Rod Steiger was an American actor who had an extensive career in film, television, and stage. He made his stage debut in 1946 with Civic Repertory Theatre's production of the melodrama Curse you, Jack Dalton!. Four years later, he played onstage in a production of An Enemy of the People at the Music Box Theatre. A small role in Fred Zinnemann's Teresa (1951) marked his film debut. In 1953, he played the title role in the teleplay "Marty" (two years before the film starring Ernest Borgnine) to critical praise. His breakthrough role came with the crime drama On the Waterfront (1954), which earned him an Academy Award for Best Supporting Actor nomination, and subsequent appearance in Fred Zinnemann's musical Oklahoma!.

ASSIGNMENT 1. Do the following statements agree with the Rod Steiger passage? Answer yes or no for each, quoting the words that decide it. (a) Steiger's stage debut came in 1946. (b) Steiger's first film was On the Waterfront. (c) Steiger won the Academy Award for Best Supporting Actor for On the Waterfront.
ASSIGNMENT 2. Set down the part of the Rod Steiger passage that begins with the words "Rod Steiger was" and ends after "Zinnemann's musical Oklahoma!.", unchanged.
ASSIGNMENT 3. Can you resume the Rod Steiger passage, picking up after its last sentence?

Items from a data source:
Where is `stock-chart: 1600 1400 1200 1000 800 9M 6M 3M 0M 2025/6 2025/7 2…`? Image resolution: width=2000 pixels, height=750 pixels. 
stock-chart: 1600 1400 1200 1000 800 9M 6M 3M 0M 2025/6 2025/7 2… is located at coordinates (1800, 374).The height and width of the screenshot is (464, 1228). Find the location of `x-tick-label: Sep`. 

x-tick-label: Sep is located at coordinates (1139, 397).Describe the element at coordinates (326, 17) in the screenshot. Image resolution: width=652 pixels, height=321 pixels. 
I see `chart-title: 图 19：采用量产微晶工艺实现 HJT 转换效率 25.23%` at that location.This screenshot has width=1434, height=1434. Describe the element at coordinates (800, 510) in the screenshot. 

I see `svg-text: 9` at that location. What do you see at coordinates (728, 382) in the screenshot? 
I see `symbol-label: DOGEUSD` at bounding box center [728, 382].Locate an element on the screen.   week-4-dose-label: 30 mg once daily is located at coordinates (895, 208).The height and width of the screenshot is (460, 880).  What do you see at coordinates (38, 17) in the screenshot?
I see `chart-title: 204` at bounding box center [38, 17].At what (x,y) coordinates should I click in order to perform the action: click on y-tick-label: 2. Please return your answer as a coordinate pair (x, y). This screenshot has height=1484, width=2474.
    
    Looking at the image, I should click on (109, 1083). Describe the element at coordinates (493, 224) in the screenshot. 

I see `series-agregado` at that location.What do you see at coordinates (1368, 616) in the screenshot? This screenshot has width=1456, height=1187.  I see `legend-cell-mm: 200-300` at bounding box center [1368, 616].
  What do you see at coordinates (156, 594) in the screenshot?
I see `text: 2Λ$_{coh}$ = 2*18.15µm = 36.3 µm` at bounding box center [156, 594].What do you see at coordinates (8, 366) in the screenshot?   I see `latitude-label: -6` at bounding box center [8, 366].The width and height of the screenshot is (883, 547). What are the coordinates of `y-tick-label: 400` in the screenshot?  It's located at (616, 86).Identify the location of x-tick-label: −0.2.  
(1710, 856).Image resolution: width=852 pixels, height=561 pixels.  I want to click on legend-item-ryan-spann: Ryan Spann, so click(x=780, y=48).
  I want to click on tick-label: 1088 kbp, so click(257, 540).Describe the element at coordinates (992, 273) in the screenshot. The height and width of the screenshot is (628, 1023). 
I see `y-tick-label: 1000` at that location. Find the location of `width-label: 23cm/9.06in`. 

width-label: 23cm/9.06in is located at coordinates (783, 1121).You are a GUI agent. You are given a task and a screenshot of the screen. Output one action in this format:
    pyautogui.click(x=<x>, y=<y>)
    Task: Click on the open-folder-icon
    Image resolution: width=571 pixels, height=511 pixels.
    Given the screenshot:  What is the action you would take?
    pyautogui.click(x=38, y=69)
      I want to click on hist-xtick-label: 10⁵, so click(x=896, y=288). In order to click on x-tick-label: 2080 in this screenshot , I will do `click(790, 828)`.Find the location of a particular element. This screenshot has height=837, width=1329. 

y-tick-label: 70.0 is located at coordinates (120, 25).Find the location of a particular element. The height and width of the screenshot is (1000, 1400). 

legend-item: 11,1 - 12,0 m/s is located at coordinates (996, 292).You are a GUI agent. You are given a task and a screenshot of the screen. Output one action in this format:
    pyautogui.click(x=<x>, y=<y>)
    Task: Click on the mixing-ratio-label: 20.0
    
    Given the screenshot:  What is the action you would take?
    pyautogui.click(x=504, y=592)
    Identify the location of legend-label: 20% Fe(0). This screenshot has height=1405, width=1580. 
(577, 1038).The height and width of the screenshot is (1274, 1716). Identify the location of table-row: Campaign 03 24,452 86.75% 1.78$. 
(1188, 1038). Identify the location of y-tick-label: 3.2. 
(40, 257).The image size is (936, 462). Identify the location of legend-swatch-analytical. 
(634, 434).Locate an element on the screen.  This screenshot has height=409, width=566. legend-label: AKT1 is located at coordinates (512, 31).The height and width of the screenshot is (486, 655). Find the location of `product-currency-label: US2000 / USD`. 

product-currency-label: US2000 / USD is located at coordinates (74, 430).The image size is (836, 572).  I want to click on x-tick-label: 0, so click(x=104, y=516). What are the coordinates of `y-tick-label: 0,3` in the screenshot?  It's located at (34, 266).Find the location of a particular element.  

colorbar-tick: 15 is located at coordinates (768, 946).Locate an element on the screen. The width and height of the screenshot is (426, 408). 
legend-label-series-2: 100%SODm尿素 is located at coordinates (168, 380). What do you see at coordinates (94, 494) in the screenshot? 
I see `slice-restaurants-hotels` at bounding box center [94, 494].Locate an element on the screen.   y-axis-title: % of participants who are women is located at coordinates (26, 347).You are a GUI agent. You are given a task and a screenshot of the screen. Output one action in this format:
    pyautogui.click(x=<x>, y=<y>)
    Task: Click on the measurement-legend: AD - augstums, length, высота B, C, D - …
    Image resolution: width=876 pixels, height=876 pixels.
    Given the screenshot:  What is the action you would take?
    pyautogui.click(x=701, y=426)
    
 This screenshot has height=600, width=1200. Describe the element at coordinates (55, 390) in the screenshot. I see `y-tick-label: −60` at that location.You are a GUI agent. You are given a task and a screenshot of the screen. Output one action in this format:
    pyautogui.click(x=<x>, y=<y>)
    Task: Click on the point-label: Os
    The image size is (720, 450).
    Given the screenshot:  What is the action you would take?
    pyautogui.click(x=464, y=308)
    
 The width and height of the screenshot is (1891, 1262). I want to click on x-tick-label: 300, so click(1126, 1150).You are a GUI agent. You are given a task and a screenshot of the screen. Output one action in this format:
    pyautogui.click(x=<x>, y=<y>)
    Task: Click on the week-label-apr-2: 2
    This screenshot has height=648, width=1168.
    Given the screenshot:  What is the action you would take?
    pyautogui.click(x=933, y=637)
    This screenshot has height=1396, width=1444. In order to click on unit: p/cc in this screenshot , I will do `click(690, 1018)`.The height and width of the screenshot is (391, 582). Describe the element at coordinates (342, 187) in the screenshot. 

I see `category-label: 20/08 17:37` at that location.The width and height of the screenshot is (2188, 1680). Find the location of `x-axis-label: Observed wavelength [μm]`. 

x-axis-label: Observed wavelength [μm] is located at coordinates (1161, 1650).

WRITTEN ANSWER 1.
(a) Yes: "He made his stage debut in 1946"
(b) No: "A small role in Fred Zinnemann's Teresa (1951) marked his film debut."
(c) No: "which earned him an Academy Award for Best Supporting Actor nomination"

WRITTEN ANSWER 2.
Rod Steiger was an American actor who had an extensive career in film, television, and stage. He made his stage debut in 1946 with Civic Repertory Theatre's production of the melodrama Curse you, Jack Dalton!. Four years later, he played onstage in a production of An Enemy of the People at the Music Box Theatre. A small role in Fred Zinnemann's Teresa (1951) marked his film debut. In 1953, he played the title role in the teleplay "Marty" (two years before the film starring Ernest Borgnine) to critical praise. His breakthrough role came with the crime drama On the Waterfront (1954), which earned him an Academy Award for Best Supporting Actor nomination, and subsequent appearance in Fred Zinnemann's musical Oklahoma!.

WRITTEN ANSWER 3.
Steiger played a crooked promoter who hires a sports journalist in the Mark Robson-directed film noir The Harder They Fall (1956). In the 1957 British thriller Across the Bridge, he portrayed a German con-artist on the run in Mexico. The following year, he played a psychopathic criminal in Andrew L. Stone's thriller Cry Terror!. He played gangster Al Capone in the 1959 Richard Wilson-directed biopic of same name, and was cast in the role of a destroyer commander in the epic war film The Longest Day (1962). For playing a survivor of the Holocaust in the drama The Pawnbroker (1964), he garnered a BAFTA Award for Best Actor in a Leading Role, and nominations for the Academy Award and Golden Globe Award in the same category. The following year, he was cast in the role of a ruthless Russian politician Doctor Zhivago, which was the biggest box-office success of the 1960s, and was included in AFI's 100 Years...100 Movies. He won an Academy, a BAFTA and a Golden Globe Award for Best Actor for Norman Jewison's mystery drama In the Heat of the Night (1967). He played a serial killer in the black comedy thriller No Way to Treat a Lady (1968), and ended the decade with the box-office flop Three into Two Won't Go (1969).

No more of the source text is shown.